Only if you're running out of memory with too large or too many files, you might want to fall back to the post#9 version reading files twice but saving some memory.

genome · December 29, 2017, 4:51pm

Hi Rudic

Sorry for my delay in writing back.
I am still going through your code and am struck with it.
I'm copying few lines from #9:

awk '
BEGIN           {TF = ARGC - 1                                  # save initial total file count (minus 1 for $0) 
                }
#------

FNR == 1 
#-------
FC <= TF
        
#---------
CNT[$2] == TF

I'm surprised you've not used if condition for these lines. What I mean is:


awk '
BEGIN           {TF = ARGC - 1                                  # save initial total file count (minus 1 for $0) 
                }

#-----
if (FNR == 1 )

#----
if (FC <= TF        )

#-----
if (CNT[$2] == TF )

The code doesn't work too if I use if with these checks. My usual mind set would put if to confirm on these and then proceed ahead. I'm slow with catching up on awk. Sorry.

---------- Post updated at 04:51 PM ---------- Previous update was at 04:21 PM ----------

The difficult parts for me to get hold of me are:

1- The files are read twice. I cannot even think/read how in the code that's been taken care of.
2- The variables, SN, TF they are internal variables but they have their presence all the way in the code. I mean they don't need to be initiated before using them as in other languages (C, etc. )

RudiC · December 30, 2017, 7:14am

A reflection of awk basics might help. man awk :

FNR == 1 is such an expression; if its evaluation yields TRUE, the action following will be executed. So, NO if needed in this awk construct (although the if statement is available for flow control in the action parts).

1- Reading files twice has been eliminated in post#12. Nevertheless, the trick was to append the actual file name to the awk script's parameter list as described in post#9's comments.
2- Yes, awk variables are being created / initiated the first time they're referenced.

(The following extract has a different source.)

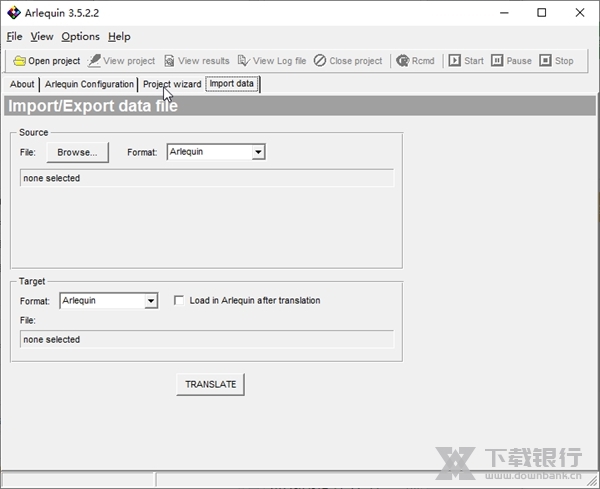Expand the Target Format dropdown
The height and width of the screenshot is (489, 600).
pyautogui.click(x=151, y=300)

genome · December 30, 2017, 5:08pm

@RudiC:
Thank you for your reply. I read awk man page.

Apologies for my repeats on this post.
I know the code is reading files twice, but which lines manage it, I'm wondering.

Copying code from #9:

FNR == 1        {FC++                                           # count files opened
                 if (FC <= TF) ARGV[ARGC++] = FILENAME          # if still in the original files 
                }                                               # list, append file name to argument list  
                                                                # so every file will be read twice
FC <= TF        {CNT[$2]++                                      # if still in org. files, count $2 occurrences
                 next                                           # and don''t proceed in script
                }

Does next allow to read the files once and again read them for the following code? I know next skips all the code below in the script.

Or the following lines take care of reading files twice: ?

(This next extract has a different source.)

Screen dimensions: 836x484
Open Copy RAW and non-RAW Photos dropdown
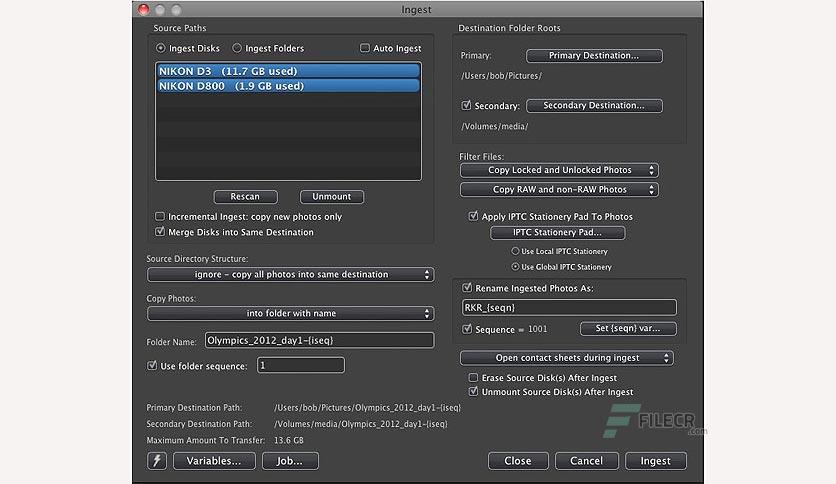pyautogui.click(x=559, y=190)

           if (FC <= TF) ARGV[ARGC++] = FILENAME

RudiC · December 31, 2017, 5:26am

next skips all remaining code for the actual line, reads the next line and starts over.

Appending a string to the ARGV array will make awk interpret it as a file name and try to open and read it, so appending FILENAME will read that file another time (after all other ARGV elements have been depleted).